We often get asked as to how we make decisions on what products to show within Aura: What inputs are used? How are they processed? What signals matter the most?
The answers to these questions are complex and written in a language that is largely incomprehensible unless you are familiar with python, scikit-learn and google cloud and think in terms of information retrieval and machine learning (Note: We are hiring for more data scientists). In this blog post, I’m going to provide some clarity on how—and why—we’re using Machine Learning (ML) in Aura.
There are five important elements of our machine learning within Qubit Aura: structure, measurement frameworks, evidence selection, focus on variety and revenue, and business rules.
1. Structure in design and structure in data
Any machine learning system is only as good as its data. Good, structured data gives good, fast results. Just as Facebook’s Newsfeed uses a specific structure of information to determine most relevant content for each user, Qubit Aura also benefits from “structure”. There are two main aspects to how the structure is created within Aura.
Firstly, the data collected is structured through our QProtocol format (Qubit customers can also read more here). This means that every single interaction is used to create a better, more personalized experience. The strict schema means that our systems know exactly how to process this data and can use it appropriately to improve the results as well as to also quickly implement Aura for new properties.
Secondly, Aura has structure in its design. The user experience is designed to maximise the likelihood of a customer swiping, scrolling and interact with products and content. In this way, Aura is maximising the amount of data available for it to learn from. These in turn drive better suggestions and, as a result, more impact on revenue.
2. Measurement frameworks
To evaluate the performance of a ML system you need a basis for measurement.
The visual impact of the ML used within Aura are evident through the ranking and prioritization of products. Measuring this is not a simple task: there are too many combinations and permutations. With personalized recommendations, every potential interaction results in a potentially different recommendation.
As such, we use a combination of offline measurement and randomized controlled trials within Aura to measure the impact of any changes to our models, and provide the data to iterate them.
Read more on our approach here.
3. Evidence Selection
The best personalization looks like it isn’t there at all. As if by magic, all the things people see are the things they want to see. But that isn’t always a comfort to users, who want to understand “How did you know I’d like that?” “Why are you showing me this?”.
Qubit Aura provides information to the user on why they are seeing an item. This information is referred to as ‘Evidence Selection’—that is, Qubit Aura selects the piece of evidence it has that is most suitable for that user.
As Netflix describe it:
“Another important element in Netflix’ personalization is awareness. We want members to be aware of how we are adapting to their tastes. This not only promotes trust in the system, but encourages members to give feedback that will result in better recommendations. A different way of promoting trust with the personalization component is to provide explanations as to why we decide to recommend a given movie or show. We are not recommending it because it suits our business needs, but because it matches the information we have from you: your explicit taste preferences and ratings, your viewing history, or even your friends’ recommendations.”

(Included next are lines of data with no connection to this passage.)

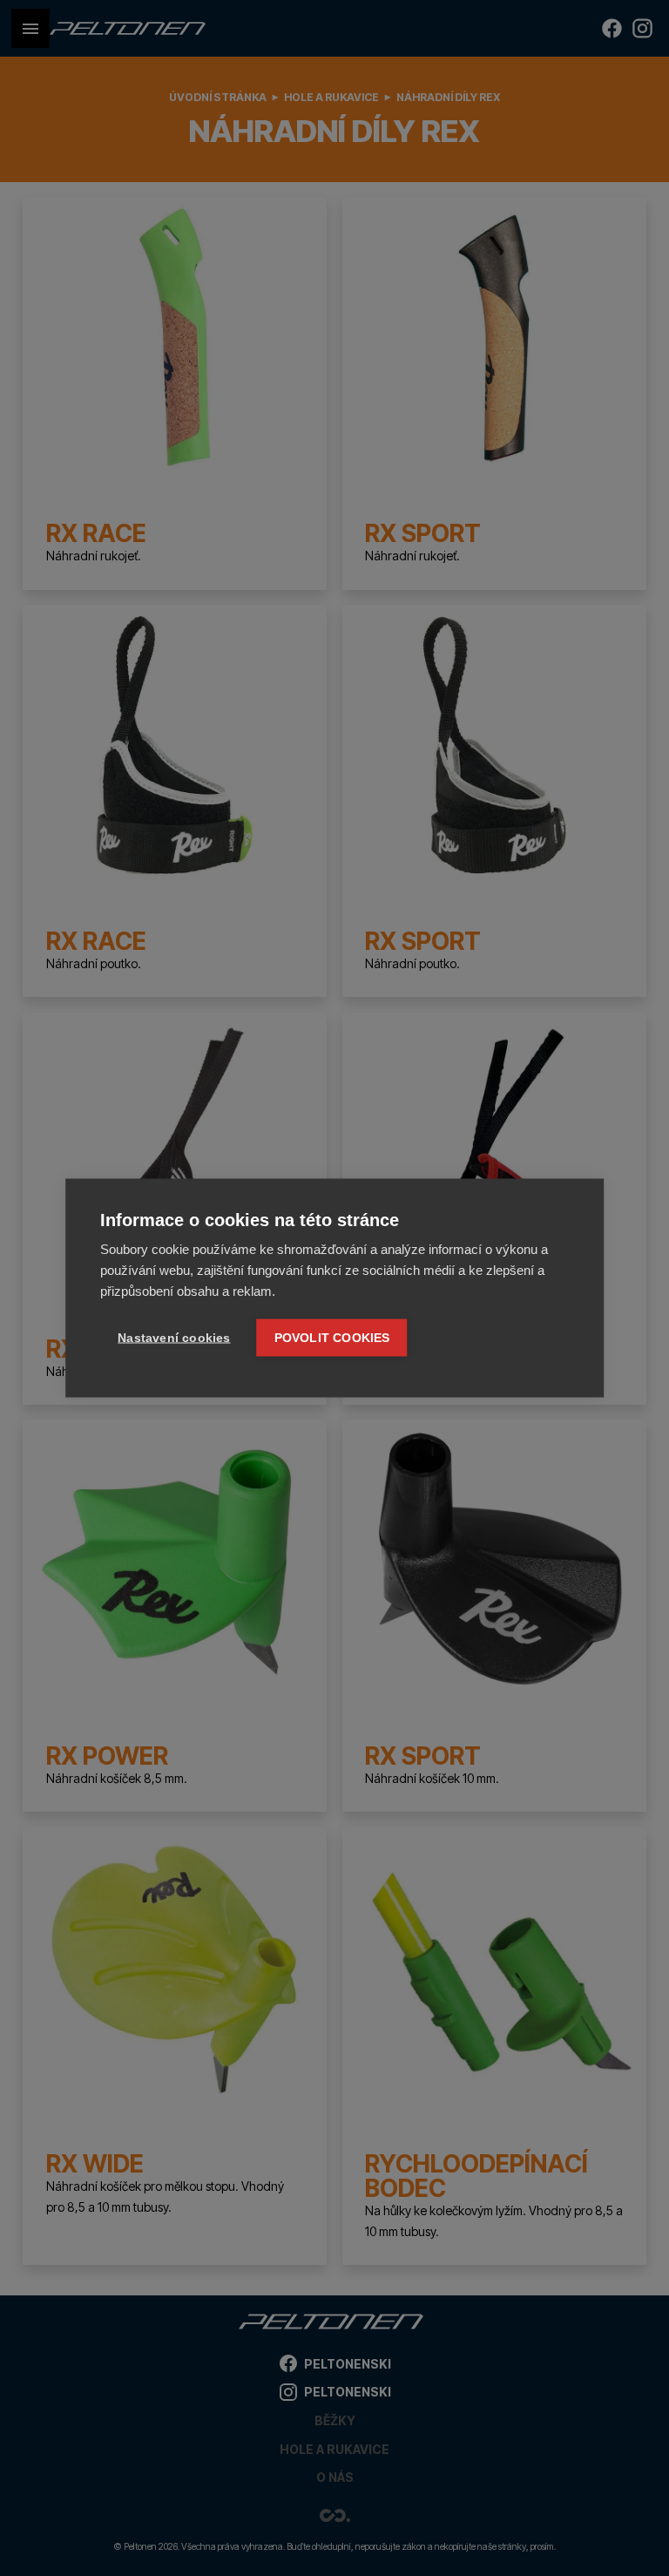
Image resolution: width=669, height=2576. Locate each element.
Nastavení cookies (174, 1338)
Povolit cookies (332, 1338)
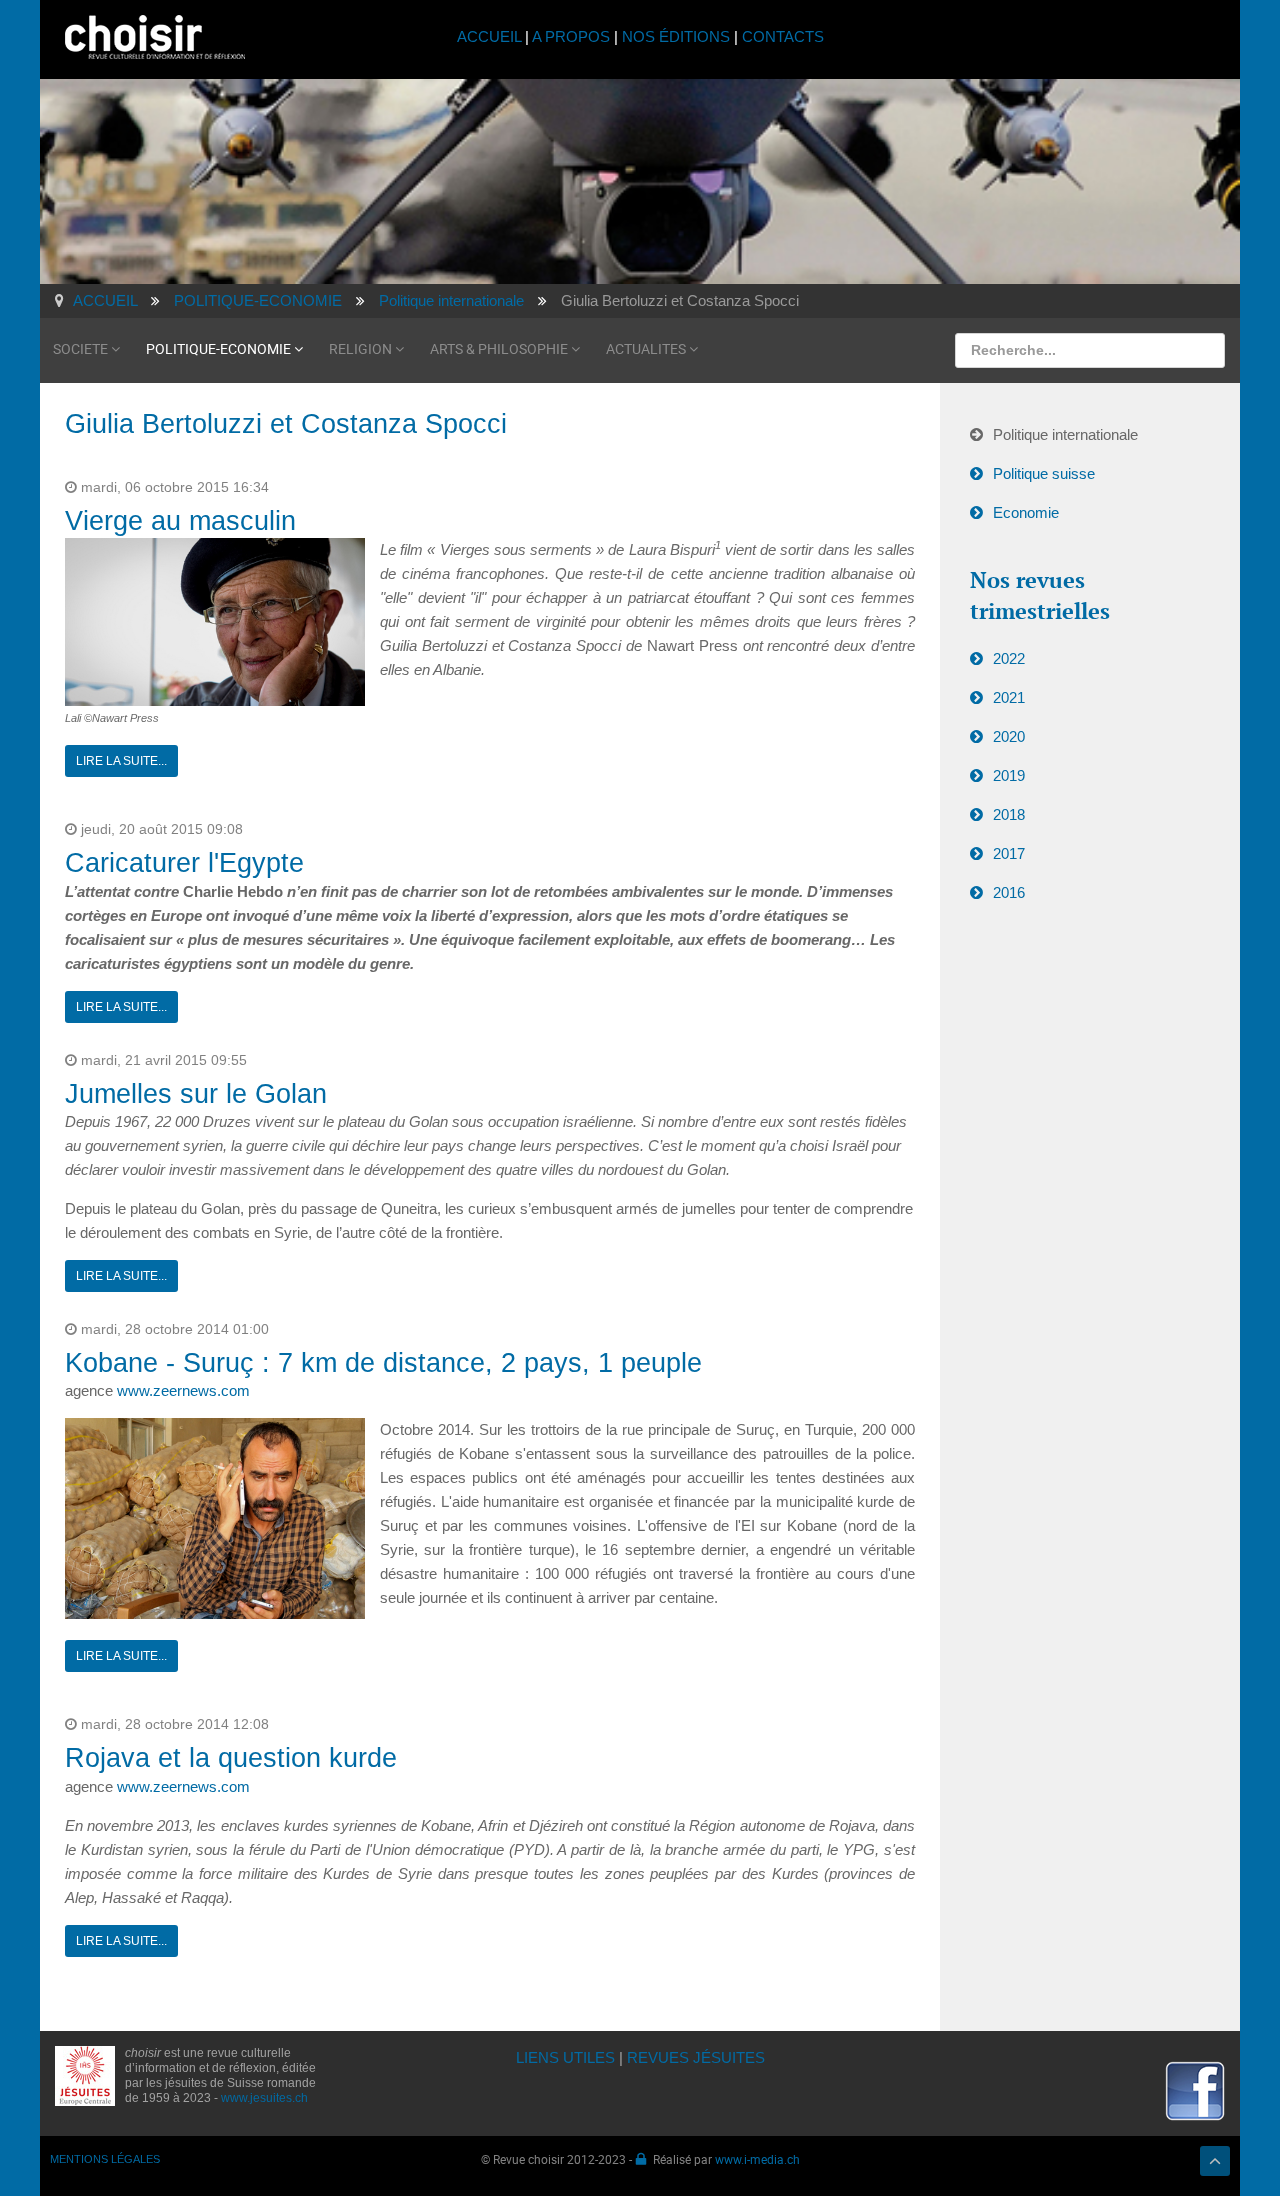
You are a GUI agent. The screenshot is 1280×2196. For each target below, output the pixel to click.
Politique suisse (1044, 473)
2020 (1009, 736)
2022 (1009, 658)
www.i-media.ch (757, 2159)
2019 (1009, 775)
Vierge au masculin (180, 521)
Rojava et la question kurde (231, 1758)
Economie (1026, 512)
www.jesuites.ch (264, 2098)
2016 (1009, 892)
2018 (1009, 814)
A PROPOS (571, 36)
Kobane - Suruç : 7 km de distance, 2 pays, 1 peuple (383, 1363)
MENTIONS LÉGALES (105, 2159)
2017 (1009, 853)
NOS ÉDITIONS (676, 36)
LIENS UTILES (565, 2057)
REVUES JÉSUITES (696, 2057)
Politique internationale (1065, 434)
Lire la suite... (121, 761)
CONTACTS (783, 36)
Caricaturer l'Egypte (184, 863)
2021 (1009, 697)
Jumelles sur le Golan (196, 1094)
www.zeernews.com (183, 1390)
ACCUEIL (491, 36)
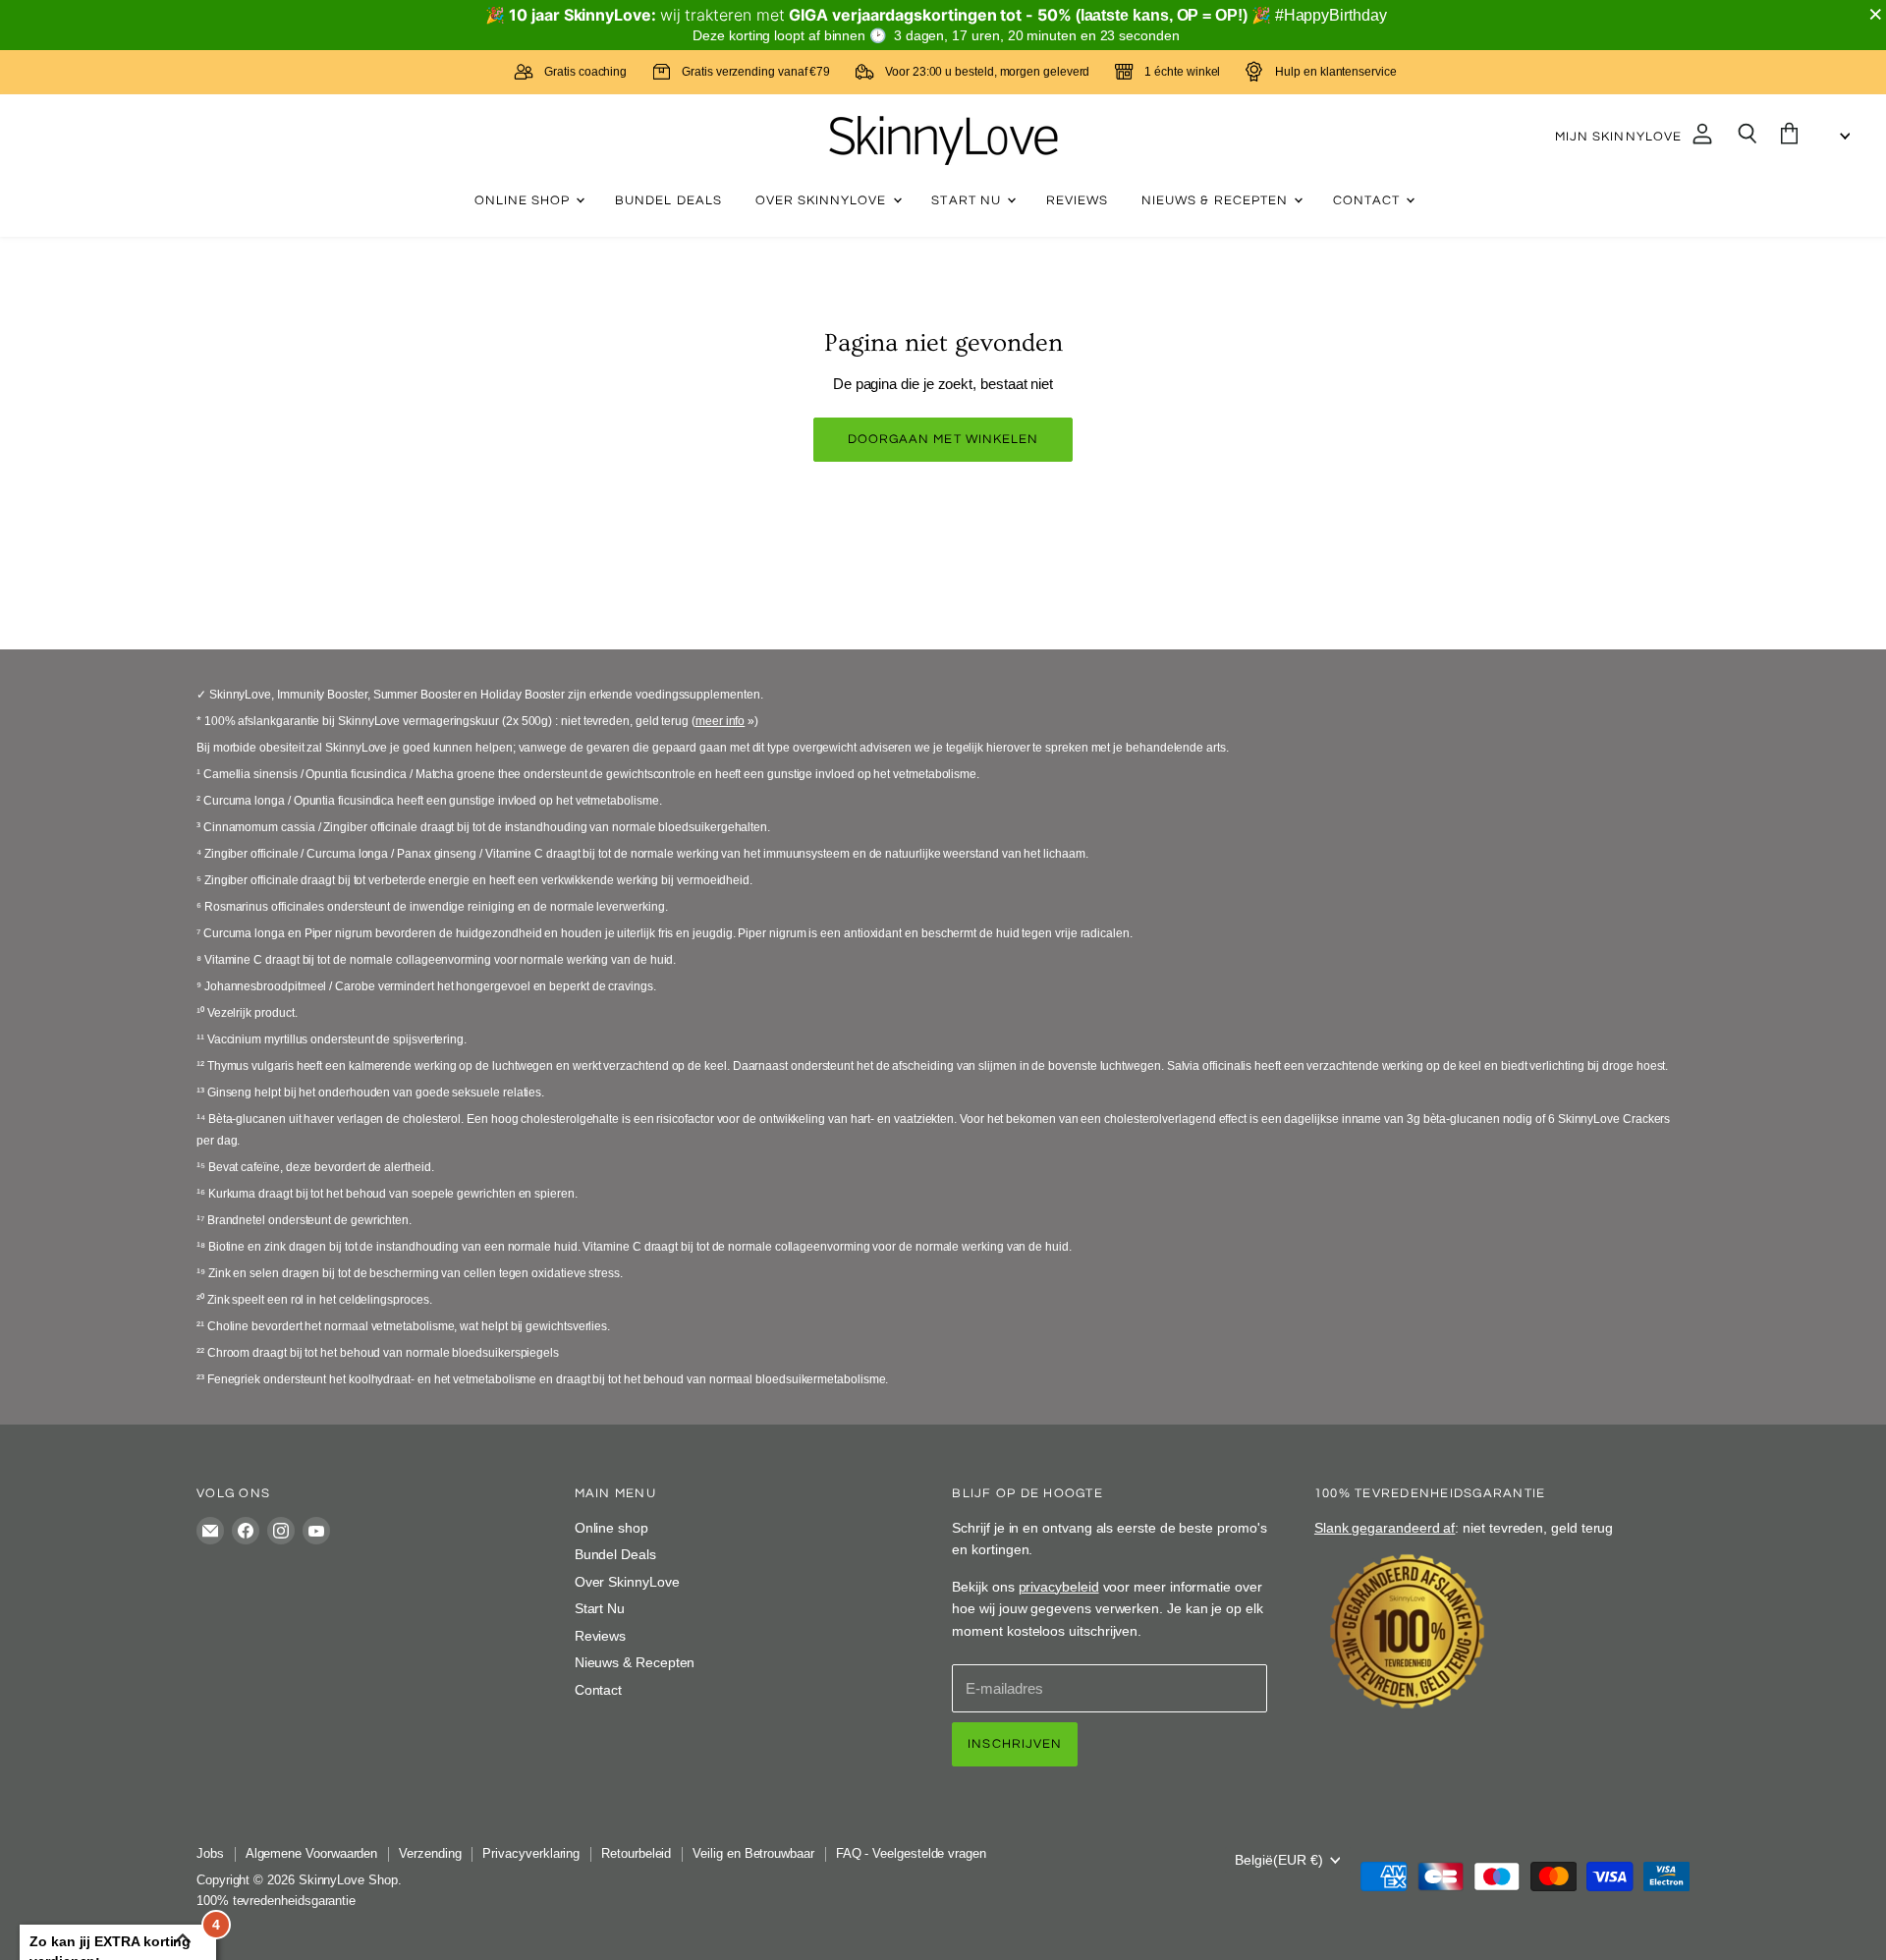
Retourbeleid (636, 1853)
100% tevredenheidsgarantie (276, 1900)
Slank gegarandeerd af (1384, 1528)
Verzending (430, 1853)
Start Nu (967, 200)
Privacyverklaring (531, 1853)
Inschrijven (1015, 1744)
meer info (720, 721)
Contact (1368, 200)
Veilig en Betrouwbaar (753, 1853)
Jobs (210, 1853)
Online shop (524, 200)
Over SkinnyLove (823, 200)
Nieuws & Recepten (1216, 200)
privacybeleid (1059, 1587)
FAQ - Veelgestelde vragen (911, 1853)
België (1279, 1860)
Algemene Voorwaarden (312, 1853)
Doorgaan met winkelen (943, 439)
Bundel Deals (668, 200)
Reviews (1077, 200)
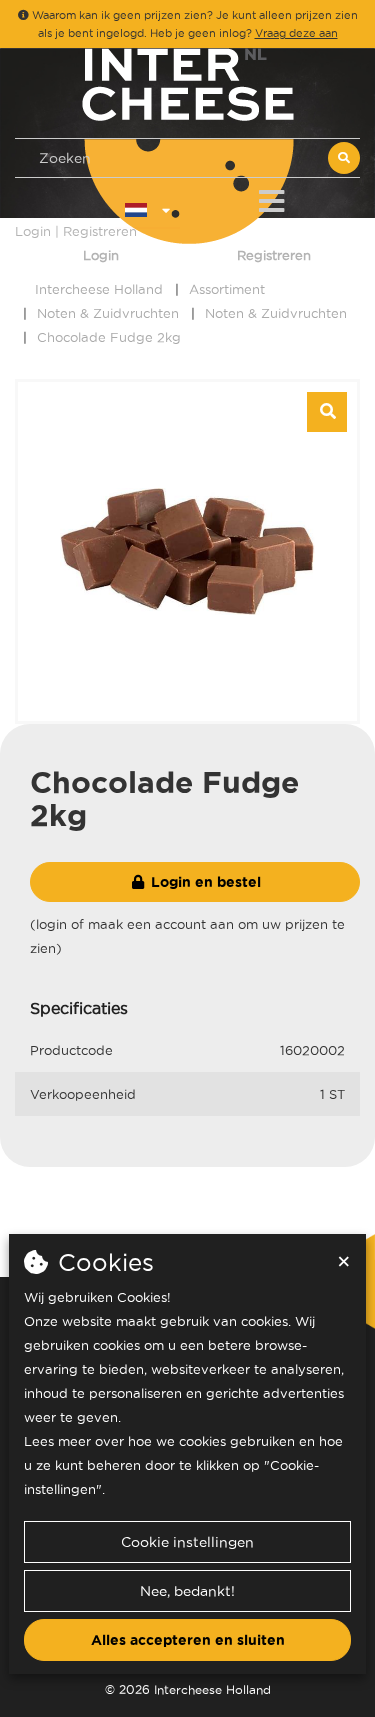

For Qubit Aura, providing a reason to the user promotes trust. And it increases engagement and gives users more confidence to click through. In turn, this results in more data for Aura to learn from, so it can make even better suggestions going forward.
4. Focus on Variety and Revenue
A key goal of Qubit Aura is to increase the number of products that customers view, getting them deeper into your product catalog (to understand why this is important, check out our mobile discovery report, which summarizes findings of an analysis of 1.2Bn user journeys).
In theory, this goal could be met by either showing lots of very similar products side by side, or by showing a whole load of very diverse products. In reality, there’s an optimal point between these two extremes. This goal is to provide a great user experience, to enable customers to compare multiple products in the feed so that they are informed of the possibilities of the catalog, but are able to easily find the item most suitable.
Key to the user experience is not just surfacing the most popular products, or the ones the customer is most likely to interact with. To provide broader context and a richer experience, customers should be kept informed of items that are increasing in popularity, and the bestsellers. The balancing act is in ensuring that the consumer is provided with an engaging experience that can increase the diversity of products a customer sees—giving them a broader exposure than they might experience through search or a PLP (product listing page).
5. Coming soon: Ability to merchandise and apply business rules
Machine learning systems are as good as their data, but there’s always an essential place for human instinct, expertise and inspiration.
The Aura team are currently making large investments in giving brands controls that enable them to set out their editorial judgment or to guide the customer to specific areas of the catalog which they believe are about to be on the up.
Coming soon to Aura are features enabling brands to merchandise the items that they would like their customers to see based on brand essentials, exclusives, new designer launches and more. Balancing ML with human creativity will ultimately result in greater product discovery and a better experience for the customer all round!